Política

Recuperação do prédio da Estação para em prioridades da Educação

Tânia Morbi
| Tempo de leitura: 3 min

Com a afirmação da Secretaria Municipal de Educação de que não pretende investir ou ocupar, pelo menos até 2023, o prédio da Estação Ferroviária da Noroeste do Brasil, não avançaram os debates em torno das ações e projetos que visam a utilização do espaço pela administração municipal, tema da audiência pública desta quarta-feira (27), realizada na Câmara Municipal. Por outro lado, o anúncio da retomada de um empreendimento imobiliário da iniciativa privada na região reabriu a possibilidade de revitalização do centro de Bauru, mesmo sem intervenções na antiga estação. A audiência foi proposta pela vereadora Estela Almagro (PT).

De acordo o último projeto apresentado com proposta de ocupação do espaço, a prioridade seria a instalação de setores administrativos da Secretaria de Educação e também da Saúde. Porém, a desatualização da proposta e o alto custo das obras necessárias, além das prioridades da pasta, levaram a secretária Maria do Carmo Monteiro Kobayashi a descartar a ocupação até o ano que vem, o que afasta qualquer destinação de recursos para recuperação do prédio. "A partir de 2022, se tivermos um superávit e se as escolas estiverem recuperadas, aí sim, podemos voltar a conversar", afirmou.

O imóvel da antiga estação permanece lacrado, desde junho, por determinação do Ministério Público Estadual após apurações do inquérito civil apontarem riscos para os frequentadores, como o perigo de queda dos arcos da Gare.

HISTÓRIA MALTRATADA

A vereadora Estela questionou a secretária sobre a informação dada pela secretária na audiência anterior, em janeiro deste ano, que tratou do assunto, de que R$ 20 milhões poderiam ser destinados para reforma.
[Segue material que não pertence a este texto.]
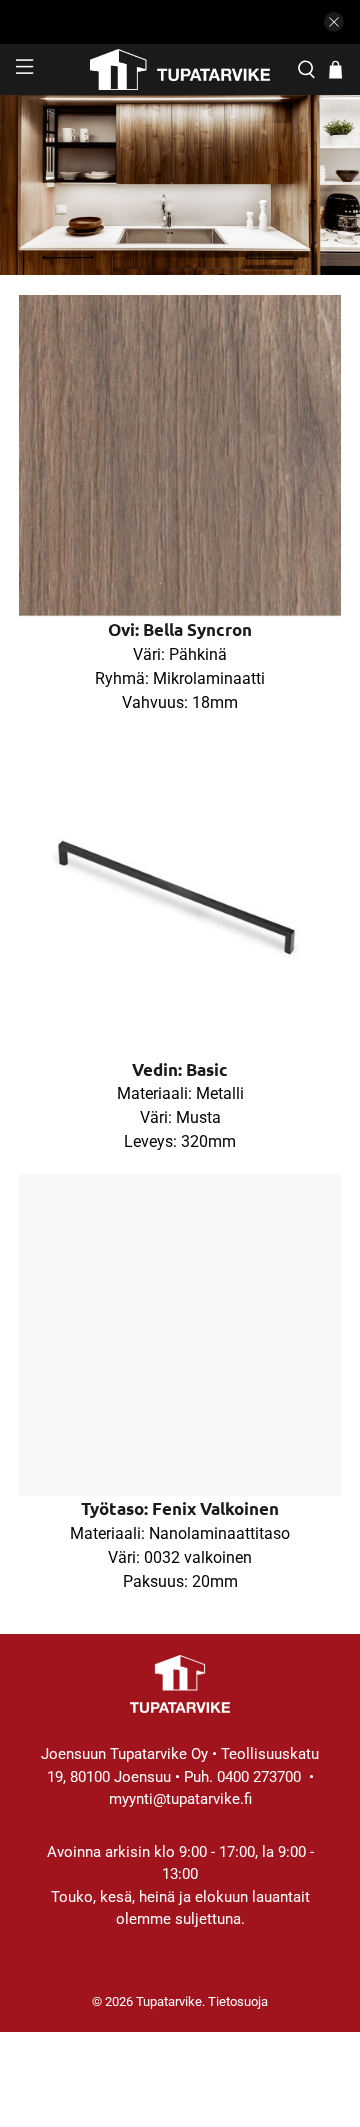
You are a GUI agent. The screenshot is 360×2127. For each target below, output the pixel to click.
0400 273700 (259, 1777)
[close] (334, 22)
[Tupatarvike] (180, 69)
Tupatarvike (169, 2001)
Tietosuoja (238, 2001)
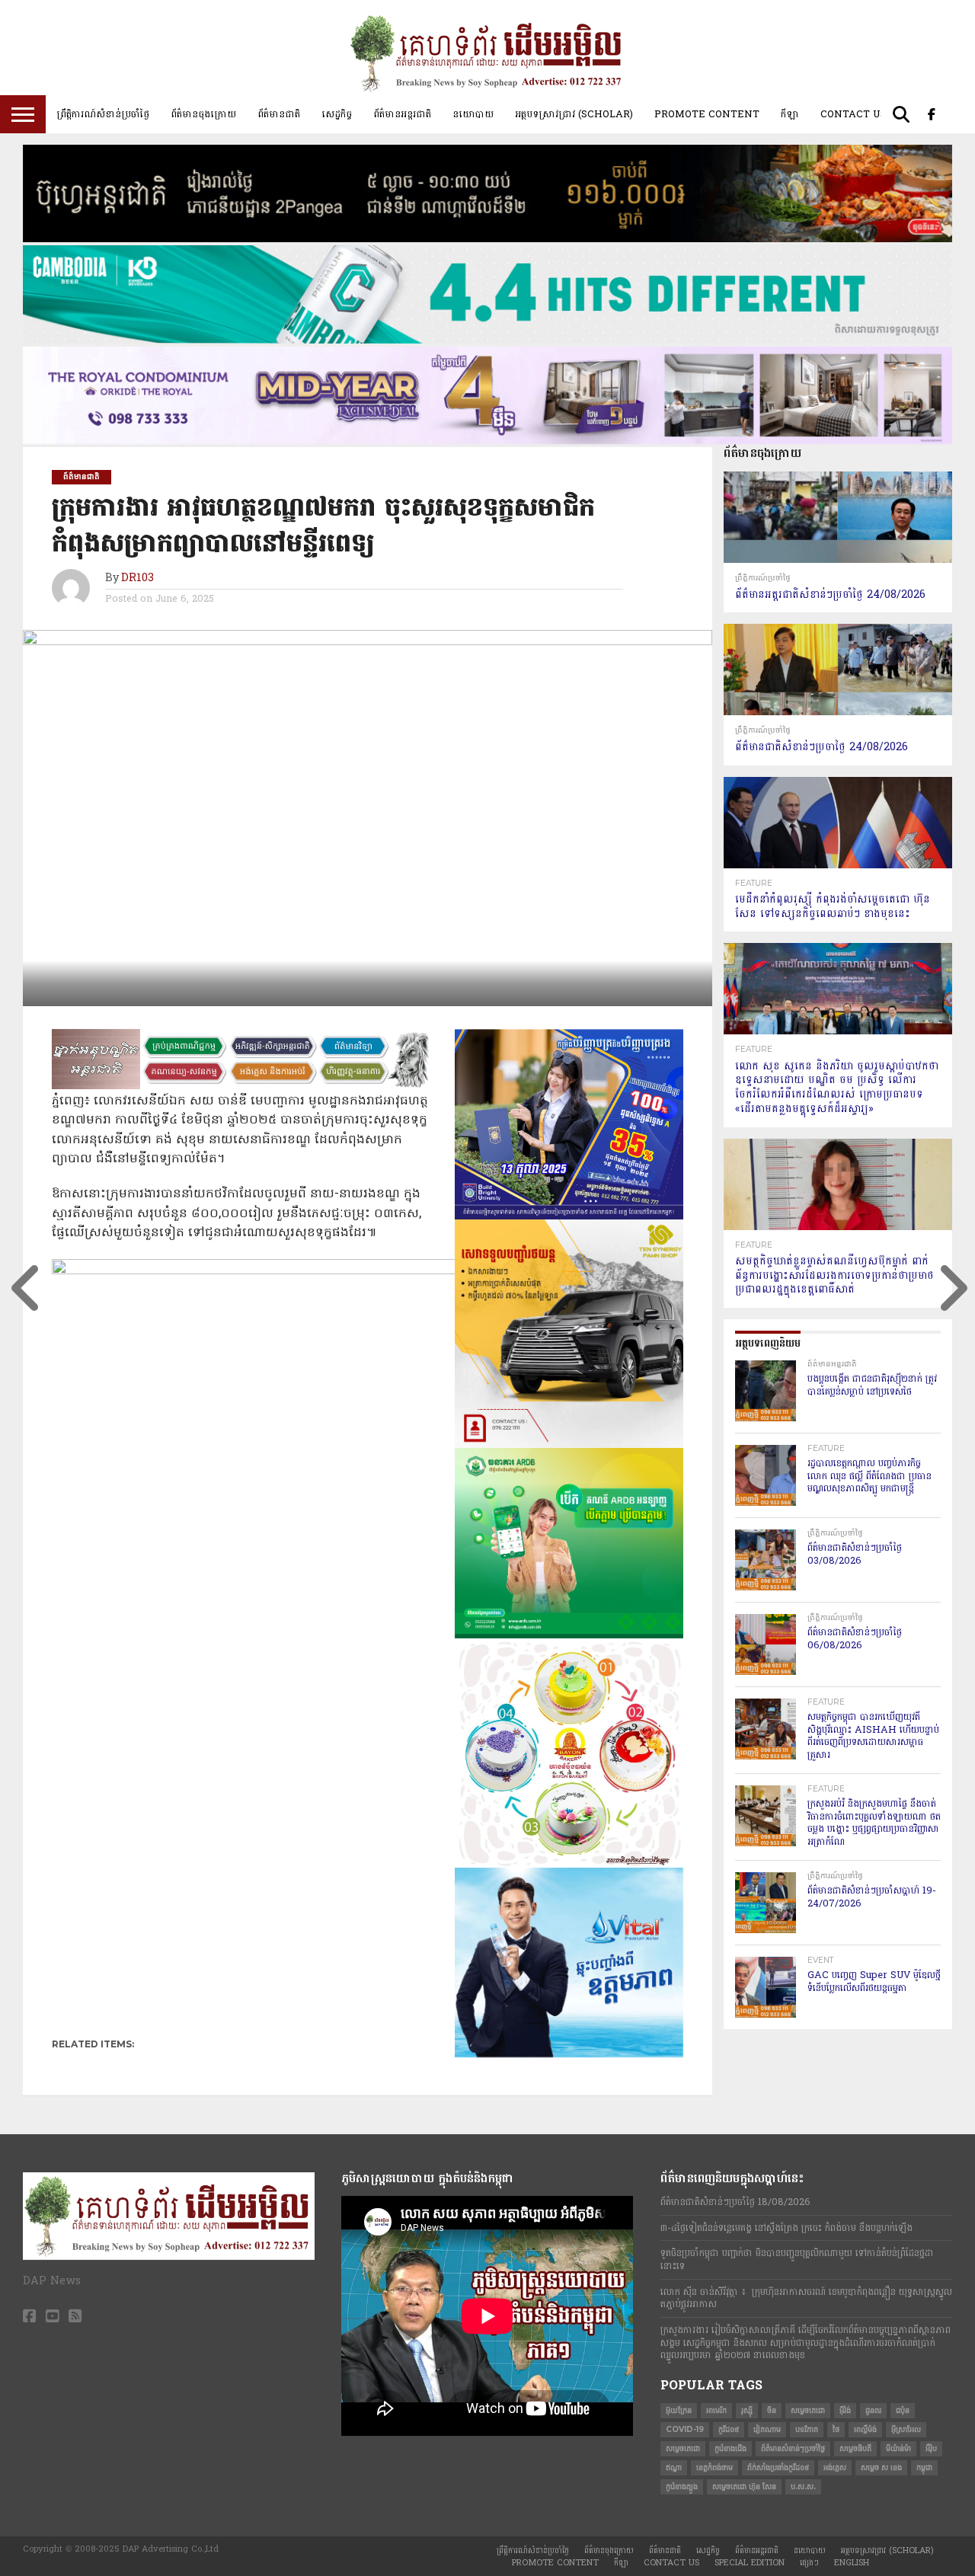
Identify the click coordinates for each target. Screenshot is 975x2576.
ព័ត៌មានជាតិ (278, 114)
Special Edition (749, 2563)
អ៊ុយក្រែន (679, 2410)
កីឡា (790, 114)
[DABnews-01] (569, 1635)
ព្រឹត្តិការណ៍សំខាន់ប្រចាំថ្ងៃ (102, 114)
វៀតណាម (767, 2429)
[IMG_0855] (487, 340)
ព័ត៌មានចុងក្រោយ (203, 114)
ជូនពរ (873, 2410)
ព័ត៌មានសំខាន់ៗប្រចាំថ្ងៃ (793, 2448)
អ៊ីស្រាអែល (906, 2429)
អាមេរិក (716, 2410)
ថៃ (836, 2429)
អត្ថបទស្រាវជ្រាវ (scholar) (574, 114)
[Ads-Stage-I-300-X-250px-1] (569, 1216)
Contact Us (853, 114)
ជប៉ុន (902, 2410)
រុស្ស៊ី (747, 2410)
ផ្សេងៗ (809, 2563)
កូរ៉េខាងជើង (730, 2448)
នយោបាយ (473, 114)
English (851, 2563)
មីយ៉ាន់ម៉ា (898, 2448)
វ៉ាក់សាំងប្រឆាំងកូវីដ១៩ (778, 2467)
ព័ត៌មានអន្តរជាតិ (402, 114)
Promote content (706, 114)
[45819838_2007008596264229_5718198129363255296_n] (569, 1864)
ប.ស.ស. (803, 2486)
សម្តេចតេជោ (808, 2410)
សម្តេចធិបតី (855, 2448)
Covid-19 (685, 2429)
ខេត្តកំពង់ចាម (714, 2467)
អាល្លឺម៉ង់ (865, 2429)
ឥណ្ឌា (674, 2467)
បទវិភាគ (806, 2429)
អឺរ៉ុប (931, 2448)
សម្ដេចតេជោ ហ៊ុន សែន (744, 2486)
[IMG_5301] (487, 239)
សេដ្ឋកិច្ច (336, 114)
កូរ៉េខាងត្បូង (682, 2486)
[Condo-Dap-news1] (487, 441)
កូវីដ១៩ (728, 2429)
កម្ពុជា (924, 2467)
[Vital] (569, 2054)
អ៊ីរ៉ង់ (845, 2410)
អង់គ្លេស (834, 2467)
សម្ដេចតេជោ (683, 2448)
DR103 (137, 578)
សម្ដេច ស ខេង (881, 2467)
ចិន (771, 2410)
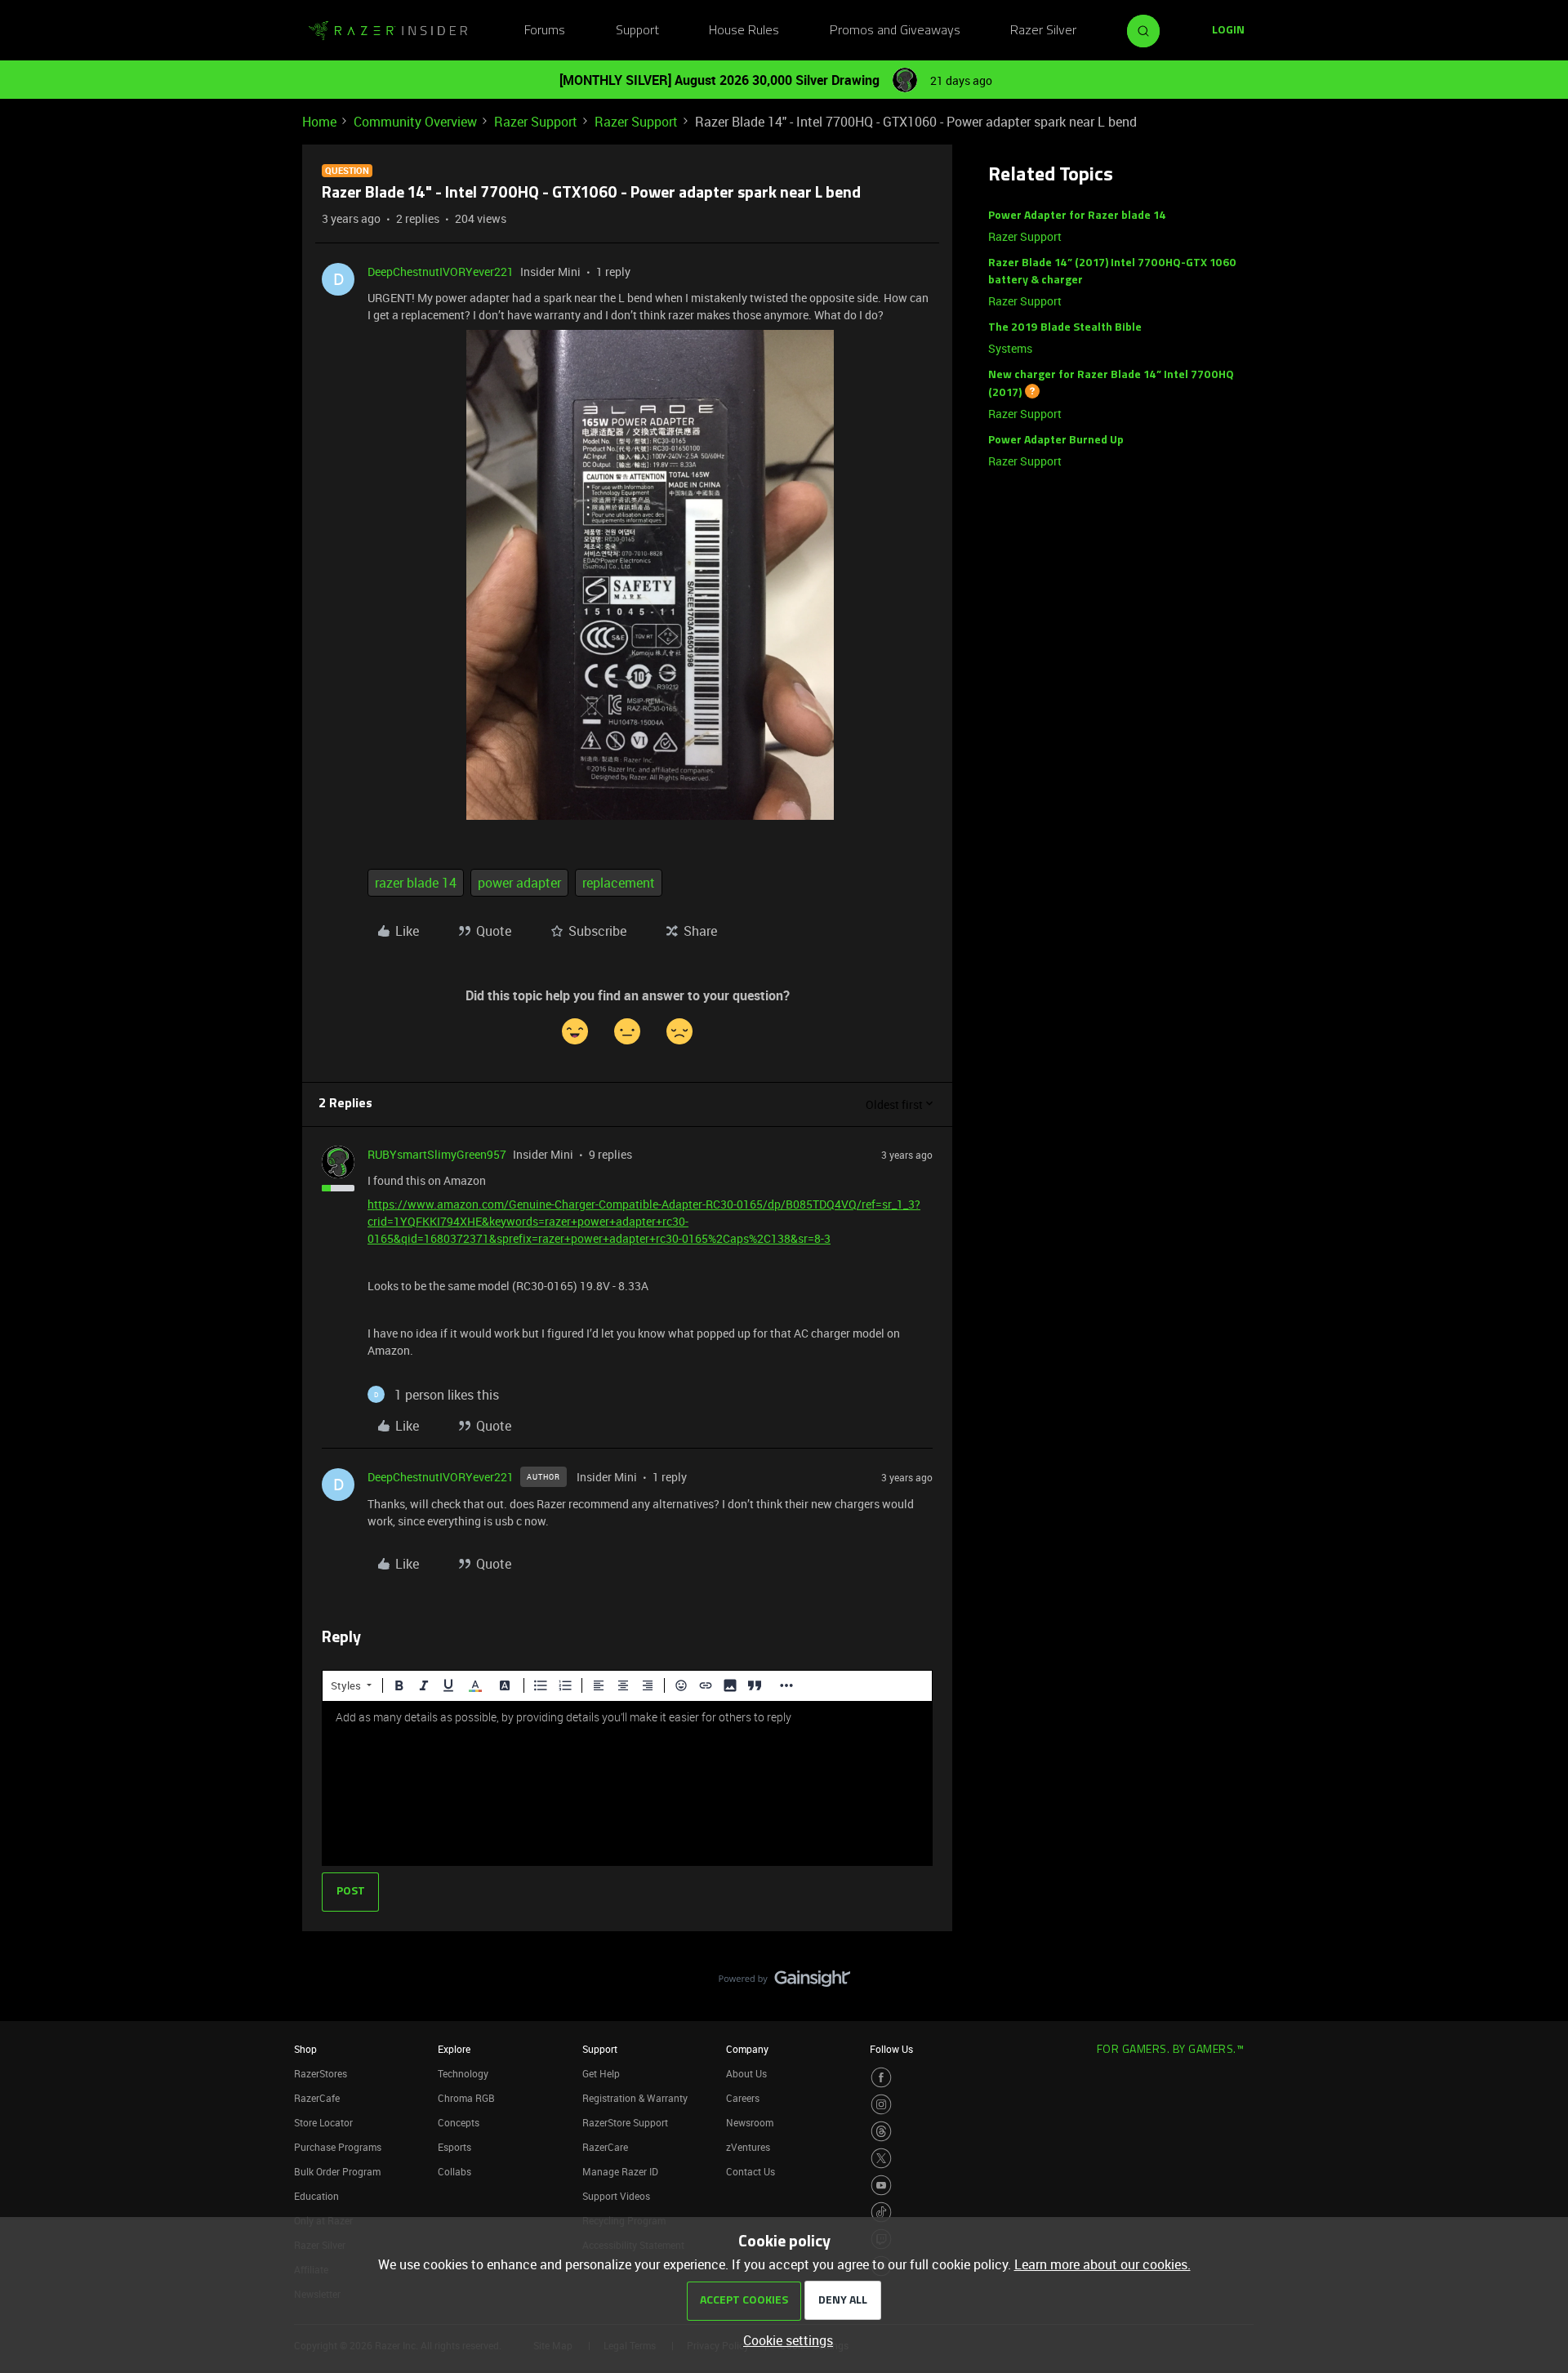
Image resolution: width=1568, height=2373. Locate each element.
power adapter (519, 883)
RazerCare (605, 2146)
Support (637, 31)
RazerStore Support (625, 2122)
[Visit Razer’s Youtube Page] (881, 2185)
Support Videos (616, 2195)
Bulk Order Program (337, 2171)
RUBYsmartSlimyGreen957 (437, 1154)
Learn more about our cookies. (1102, 2264)
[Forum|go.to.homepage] (388, 31)
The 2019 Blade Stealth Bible (1065, 328)
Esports (454, 2146)
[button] (1228, 31)
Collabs (454, 2171)
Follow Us (891, 2048)
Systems (1010, 348)
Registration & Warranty (635, 2097)
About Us (746, 2073)
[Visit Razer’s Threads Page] (881, 2131)
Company (747, 2048)
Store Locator (323, 2122)
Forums (544, 31)
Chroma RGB (466, 2097)
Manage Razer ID (620, 2171)
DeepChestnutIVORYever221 (441, 271)
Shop (305, 2048)
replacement (618, 883)
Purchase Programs (337, 2146)
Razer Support (535, 122)
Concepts (458, 2122)
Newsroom (749, 2122)
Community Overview (415, 122)
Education (316, 2195)
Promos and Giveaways (895, 31)
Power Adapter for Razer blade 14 (1077, 216)
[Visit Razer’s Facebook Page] (881, 2077)
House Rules (744, 31)
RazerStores (320, 2073)
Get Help (601, 2073)
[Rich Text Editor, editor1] (627, 1783)
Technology (463, 2073)
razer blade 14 (416, 883)
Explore (454, 2048)
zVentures (748, 2146)
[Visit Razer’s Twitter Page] (881, 2158)
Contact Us (750, 2171)
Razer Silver (1043, 31)
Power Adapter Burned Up (1056, 440)
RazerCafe (317, 2097)
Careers (743, 2097)
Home (319, 122)
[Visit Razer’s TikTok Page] (881, 2212)
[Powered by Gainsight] (784, 1982)
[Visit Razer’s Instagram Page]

Kobayashi respondeu com outro questionamento sobre quem ficaria com os custos da manutenção do prédio, depois de reformado.

O coordenador do Sindicato dos Trabalhadores em Empresas Ferroviárias de Bauru, Mato Grosso e Mato Grosso do Sul, Roberval Duarte Placce, relembrou o histórico do prédio, as diversas iniciativas e projetos não realizados que levaram à condição atual. "Poderiam ter sido feitas pequenas obras para uso. O prédio é seguro, amplo e poderia abrigar vários órgãos da prefeitura. Como ferroviário, fico muito triste de ver o abandono e como a cidade maltrata a estação e sua própria história", lamentou.

INVESTIMENTO PRIVADO

O secretário de Planejamento, Nilson Ghirardelo, elencou possibilidades para a restauração do prédio do ponto de vista arquitetônico e histórico; comentou sobre o interesse do município de que o espaço seja voltado para uso público, mesmo que explorado pela iniciativa privada, citando como exemplo um supermercado, e sugeriu que uma Parceria Público Privada pode ser a solução para o impasse.

O empresário Avelino Cortellini Junior, do ramo imobiliário, que acompanhava a audiência de forma remota, afirmou que apresentou uma proposta à prefeitura há alguns anos, e que por isso precisa ser atualizada devido ao tempo que permaneceu sem aprovação. Mas que a discussão da revitalização do centro de Bauru, ocorrida como viés na audiência que trata da Estação, reacendeu o interesse pelo investimento, e por isso um projeto revisto deve ser apresentado à prefeitura nos próximos 15 dias.

O presidente do Sincomércio, Wallace Sampaio, reforçou a importância da ação da prefeitura para garantir a revitalização da região, por meio da revisão de regras e normas que facilitem empreendimentos imobiliários.

Já o secretário de Obras, Leandro Joaquim, pontuou como maiores obstáculos para as intervenções na antiga estação os custos das obras, com destaque para as necessárias no entorno, onde as galerias de águas pluviais possuem sistema ultrapassado, além do desassoreamento do Rio Bauru.